Why are Fairness and Negative Externalities the criteria that should be posited to capture the ethics of discrimination, rather than a more parsimonious suggestion? Firstly, there is a strong sense in which discrimination constitutes a violation of someone’s rights, and I believe unfairness is the most intuitive concept to capture this violation. Secondly the wrongness of discrimination seems to vary with its objects (e.g. it’s worse to discriminate against ethnic minorities than while males) and I find no other way to account for this variation but in the effects produced for members of the discriminated group. For these reasons a combination of (1) and (2) is the most parsimonious way to account for our intuitions regarding discrimination.
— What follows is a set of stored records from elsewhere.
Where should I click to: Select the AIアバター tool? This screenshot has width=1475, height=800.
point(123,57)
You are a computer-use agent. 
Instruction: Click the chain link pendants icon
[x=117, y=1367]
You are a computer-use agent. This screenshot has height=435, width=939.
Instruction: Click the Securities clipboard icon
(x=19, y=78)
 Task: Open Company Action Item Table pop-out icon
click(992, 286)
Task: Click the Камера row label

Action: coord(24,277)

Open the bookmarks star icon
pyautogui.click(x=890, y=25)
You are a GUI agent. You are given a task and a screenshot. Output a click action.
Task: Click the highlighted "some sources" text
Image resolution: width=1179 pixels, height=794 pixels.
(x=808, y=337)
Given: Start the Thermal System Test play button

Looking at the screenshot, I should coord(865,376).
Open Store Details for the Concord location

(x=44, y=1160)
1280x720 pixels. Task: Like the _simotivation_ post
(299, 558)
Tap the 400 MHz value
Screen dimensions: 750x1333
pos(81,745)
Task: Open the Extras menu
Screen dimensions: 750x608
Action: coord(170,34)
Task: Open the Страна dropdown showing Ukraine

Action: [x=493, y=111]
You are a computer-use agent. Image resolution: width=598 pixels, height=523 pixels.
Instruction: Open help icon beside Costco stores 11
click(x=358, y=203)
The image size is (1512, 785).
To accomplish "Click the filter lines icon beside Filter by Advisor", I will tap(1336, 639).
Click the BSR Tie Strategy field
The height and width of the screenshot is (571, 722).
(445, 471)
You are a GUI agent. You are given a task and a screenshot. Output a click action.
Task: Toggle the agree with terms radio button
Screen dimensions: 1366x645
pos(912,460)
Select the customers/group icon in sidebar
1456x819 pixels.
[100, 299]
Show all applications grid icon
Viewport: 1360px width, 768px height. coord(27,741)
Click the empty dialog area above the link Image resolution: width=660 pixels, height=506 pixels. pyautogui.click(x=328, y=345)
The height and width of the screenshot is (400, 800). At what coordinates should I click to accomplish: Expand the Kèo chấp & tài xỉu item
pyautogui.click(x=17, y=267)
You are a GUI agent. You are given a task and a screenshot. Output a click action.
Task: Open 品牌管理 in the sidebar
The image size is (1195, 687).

There are however other implications:

Firstly, the nature of externalities is such that it affects large groups, and they are often produced collectively by many individuals (e.g. pollution). The responsibility not to produce such externalities is collective, meaning that the wrongness of discrimination is largely made up of a failure to live up to one’s part in the collective responsibility not to e.g. perpetuate alienating stereotypes. Specifically, any further wrongness to discriminating against an exposed group relative to white males is fully constituted by one’s marginal contribution to negative externalities for that group. This is counterintuitive, because discrimination is intuitively thought of wronging someone, not as – like driving an SUV – contributing to the production of negative effects for a group.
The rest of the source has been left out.